Caribbean Cruise Line recently won an interesting victory when Florida’s Fourth District Court of Appeal held that it could pursue an unfair trade practices claim against the Better Business Bureau for awarding it an “F” rating. See Caribbean Cruise Line, Inc. v. Better Bus. Bureau of Palm Beach County, Inc., 2015 Fla. App. LEXIS 8497 (Fla. Dist. Ct. App. 4th Dist. June 3, 2015).
This was an unusual holding, because BBB ratings are usually treated as protected “opinion” speech under the First Amendment. Caribbean Cruise Lines got around that, however, by claiming it was not attacking the rating itself, but BBB’s allegedly false representations regarding its methodology for generating the rating. The court accepted that BBB’s statements about its methodology were factual and, if false, could be the subject of a lawsuit.

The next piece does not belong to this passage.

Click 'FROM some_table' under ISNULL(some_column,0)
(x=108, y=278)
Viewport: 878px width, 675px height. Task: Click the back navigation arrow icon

If that sounds familiar, it should – it’s exactly the argument that plaintiffs have used in litigation involving mortgage-backed securities. Numerous plaintiffs have successfully argued that statements regarding appraisals and LTV ratios were false not because the appraisers’ opinions were false, but because the securitizers falsely described the methodology used to reach those opinions.
Considering the complaints that have been lodged against the BBB, I suppose a decision like this was only a matter of time. Still, I have to wonder how much this decision will be used to challenge local cartels, versus how much it will be used to flyspeck unfavorable reviewers.